BEGIN Material provided

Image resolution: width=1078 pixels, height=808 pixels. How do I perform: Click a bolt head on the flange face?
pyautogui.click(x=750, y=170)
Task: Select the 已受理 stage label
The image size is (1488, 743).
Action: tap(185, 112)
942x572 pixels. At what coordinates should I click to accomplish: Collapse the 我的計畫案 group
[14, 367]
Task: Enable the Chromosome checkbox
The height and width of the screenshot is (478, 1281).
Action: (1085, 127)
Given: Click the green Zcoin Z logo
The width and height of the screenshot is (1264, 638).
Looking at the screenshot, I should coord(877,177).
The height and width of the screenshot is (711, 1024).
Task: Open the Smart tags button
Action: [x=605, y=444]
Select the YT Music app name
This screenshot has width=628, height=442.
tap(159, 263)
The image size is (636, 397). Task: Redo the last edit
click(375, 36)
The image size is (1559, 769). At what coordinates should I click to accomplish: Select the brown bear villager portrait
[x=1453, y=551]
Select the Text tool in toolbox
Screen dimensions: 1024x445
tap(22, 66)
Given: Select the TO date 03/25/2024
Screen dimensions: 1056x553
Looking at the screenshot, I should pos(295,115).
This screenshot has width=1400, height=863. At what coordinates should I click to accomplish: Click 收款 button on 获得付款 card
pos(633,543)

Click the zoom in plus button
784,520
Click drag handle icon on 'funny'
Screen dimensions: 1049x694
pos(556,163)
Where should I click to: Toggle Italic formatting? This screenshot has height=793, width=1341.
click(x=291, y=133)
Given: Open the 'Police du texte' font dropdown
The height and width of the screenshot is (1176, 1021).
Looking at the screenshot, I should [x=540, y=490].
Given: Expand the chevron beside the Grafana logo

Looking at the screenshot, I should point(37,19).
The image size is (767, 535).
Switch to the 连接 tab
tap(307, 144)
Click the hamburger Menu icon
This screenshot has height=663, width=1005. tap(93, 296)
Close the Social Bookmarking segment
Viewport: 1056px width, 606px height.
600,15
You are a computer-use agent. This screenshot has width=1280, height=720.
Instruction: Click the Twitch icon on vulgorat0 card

END Material provided

Reproduce the records above exactly.

Your response:
Image resolution: width=1078 pixels, height=808 pixels. How do I perform: Click a bolt head on the flange face?
pyautogui.click(x=750, y=170)
Task: Select the 已受理 stage label
The image size is (1488, 743).
Action: tap(185, 112)
942x572 pixels. At what coordinates should I click to accomplish: Collapse the 我的計畫案 group
[14, 367]
Task: Enable the Chromosome checkbox
The height and width of the screenshot is (478, 1281).
Action: (1085, 127)
Given: Click the green Zcoin Z logo
The width and height of the screenshot is (1264, 638).
Looking at the screenshot, I should coord(877,177).
The height and width of the screenshot is (711, 1024).
Task: Open the Smart tags button
Action: [x=605, y=444]
Select the YT Music app name
This screenshot has width=628, height=442.
tap(159, 263)
The image size is (636, 397). Task: Redo the last edit
click(375, 36)
The image size is (1559, 769). At what coordinates should I click to accomplish: Select the brown bear villager portrait
[x=1453, y=551]
Select the Text tool in toolbox
Screen dimensions: 1024x445
tap(22, 66)
Given: Select the TO date 03/25/2024
Screen dimensions: 1056x553
Looking at the screenshot, I should pos(295,115).
This screenshot has width=1400, height=863. At what coordinates should I click to accomplish: Click 收款 button on 获得付款 card
pos(633,543)

Click the zoom in plus button
784,520
Click drag handle icon on 'funny'
Screen dimensions: 1049x694
pos(556,163)
Where should I click to: Toggle Italic formatting? This screenshot has height=793, width=1341.
click(x=291, y=133)
Given: Open the 'Police du texte' font dropdown
The height and width of the screenshot is (1176, 1021).
Looking at the screenshot, I should [x=540, y=490].
Given: Expand the chevron beside the Grafana logo

Looking at the screenshot, I should point(37,19).
The image size is (767, 535).
Switch to the 连接 tab
tap(307, 144)
Click the hamburger Menu icon
This screenshot has height=663, width=1005. tap(93, 296)
Close the Social Bookmarking segment
Viewport: 1056px width, 606px height.
600,15
You are a computer-use agent. This screenshot has width=1280, height=720.
Instruction: Click the Twitch icon on vulgorat0 card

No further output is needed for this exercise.